What is Swinging and Swingers?
The ultimate swingers, adult dating and swinging guide
Swinging, sometimes referred to as the swinging lifestyle, is "non-monogamous sexual activity, treated much like any other social activity, that can be experienced as a couple." The phenomenon of swinging (or at least its wider discussion and practice) may be seen as part of the sex revolution of recent decades, which occurred after the upsurge in sexual activity made possible by the prevalence of safe sex practices during the same period. Swinging has been called wife swapping in the past, but this term has been criticized as andocentric and inaccurately describing the full range of sexual activities in which swingers may take part.
History
While contemporary swingers look to earlier practices, such as ancient Roman acceptance of orgies and alternative sexual practices[swinging in the 20th century began differently.

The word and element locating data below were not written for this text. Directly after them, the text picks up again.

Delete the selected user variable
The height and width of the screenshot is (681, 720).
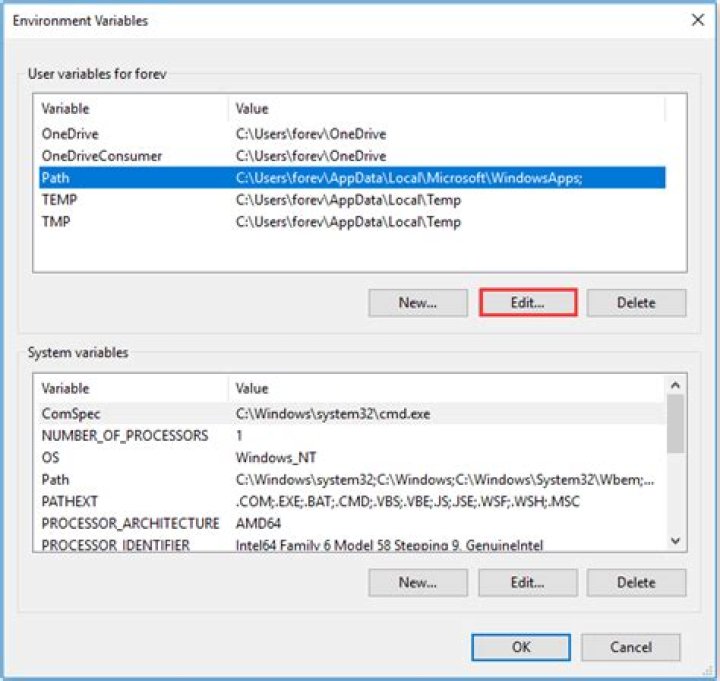point(636,303)
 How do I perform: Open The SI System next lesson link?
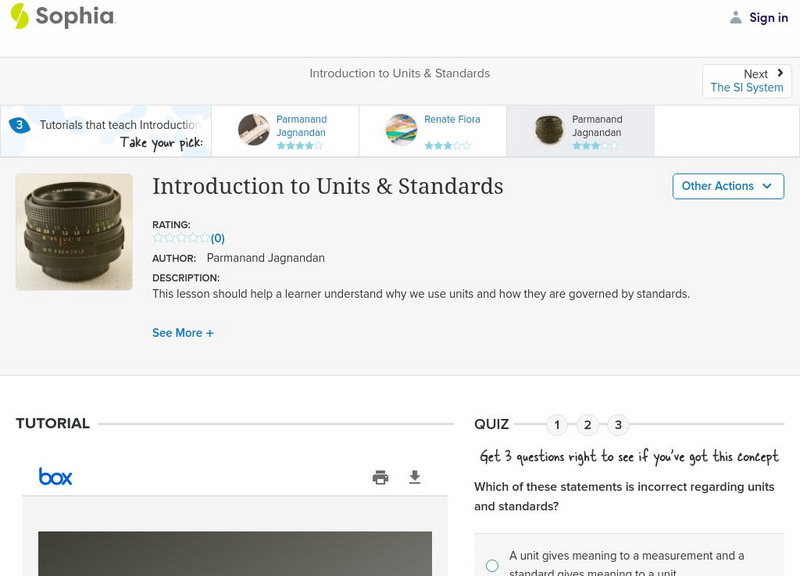point(747,88)
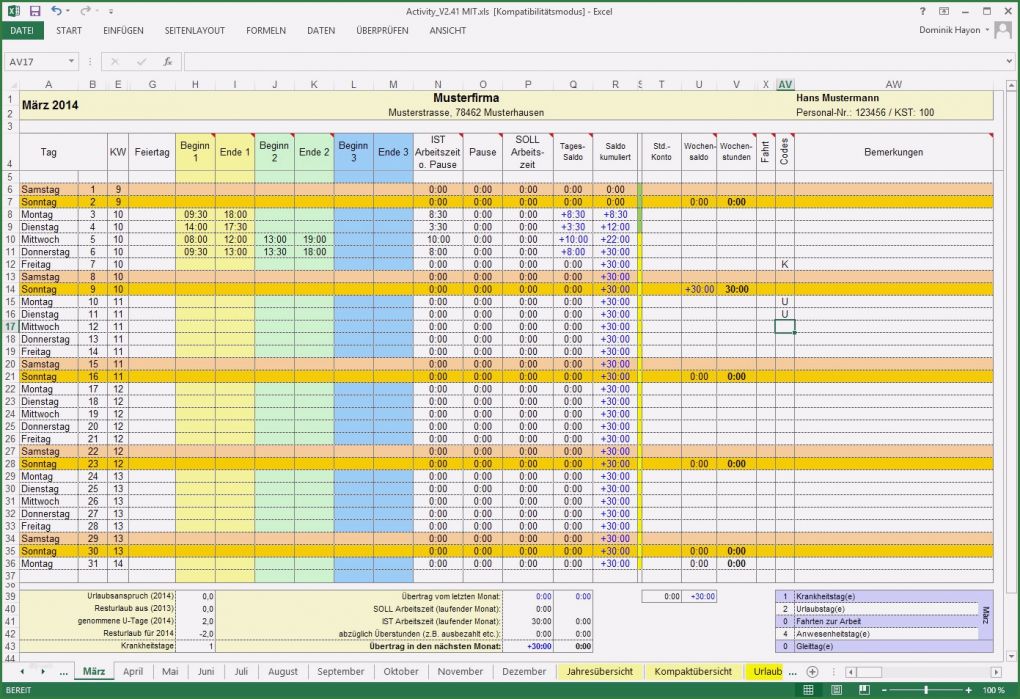Open the Name Box dropdown arrow

tap(70, 61)
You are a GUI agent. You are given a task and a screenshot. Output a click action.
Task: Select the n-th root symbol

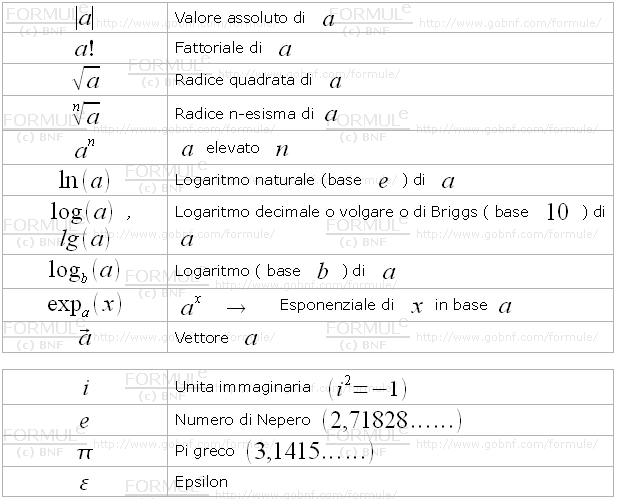[x=84, y=113]
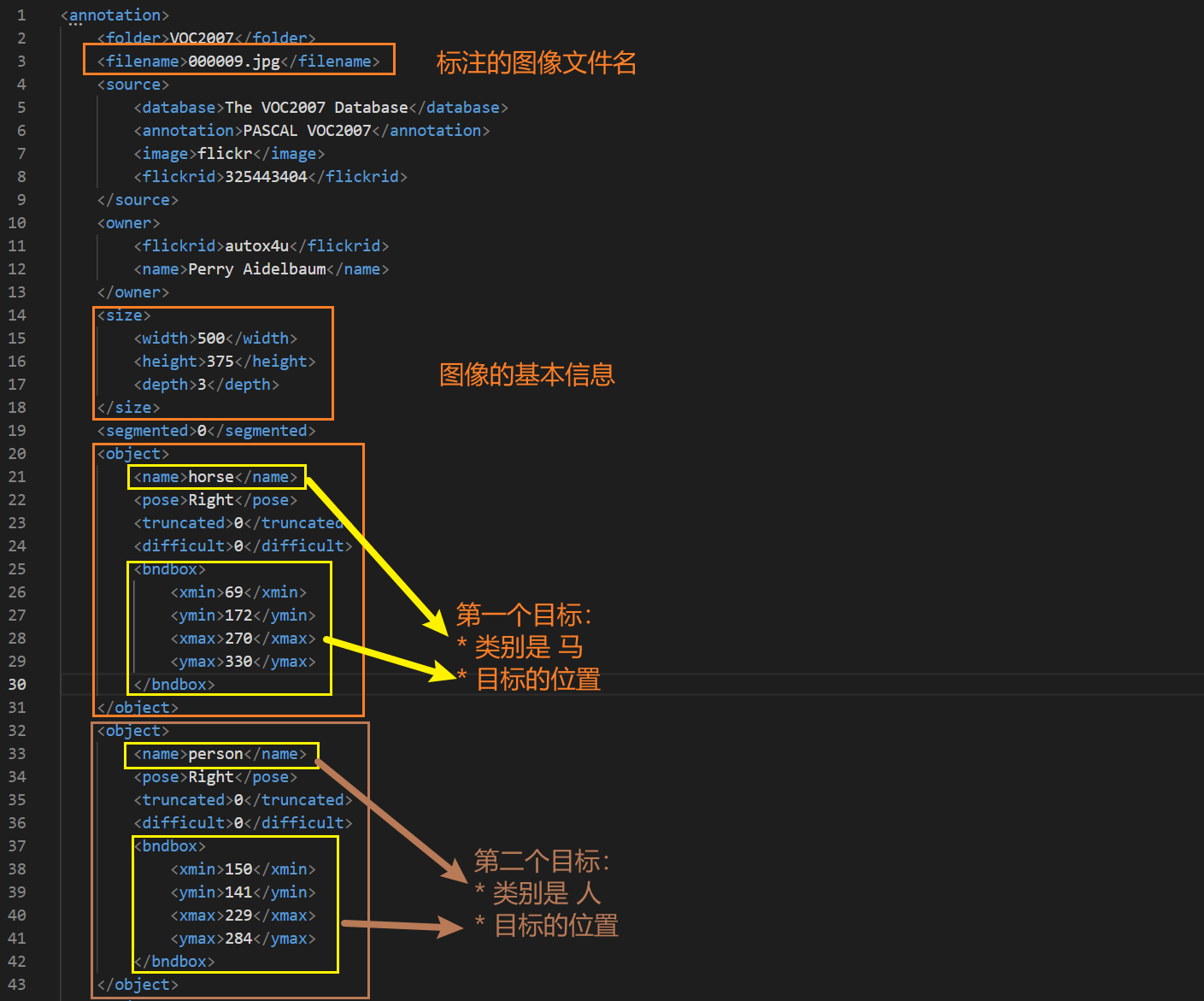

According to Terry Gould's Book The Lifestyle: A Look at the Erotic Rites of Swingers, swinging began among USA Air Force pilots and their wives during World war II. The mortality rate of pilots was high. Gould reports that a close bond arose between pilots, with the implication that husbands would care for all the wives as their own, emotionally and sexually, if the husbands were away or lost (thus bearing some similarity) levirate marrage.
This is debatable, however, since it would have been unusual for wives to accompany their husbands on foreign tours. Other sources point to U.S. Air Force pilots in the California desert as the original participants. Though the beginnings are not agreed upon, it is assumed swinging began among American military communities in the 1950s. By the time the Korean War ended, swinging had spread from the military to the suburbs. The media dubbed the phenomenon wife-swapping.
In the United Kingdom there was a proliferation of neighbourhood groups in the early 1970s - known as "wife swapping" groups -and press articles in later years suggest the peak was 1973-75.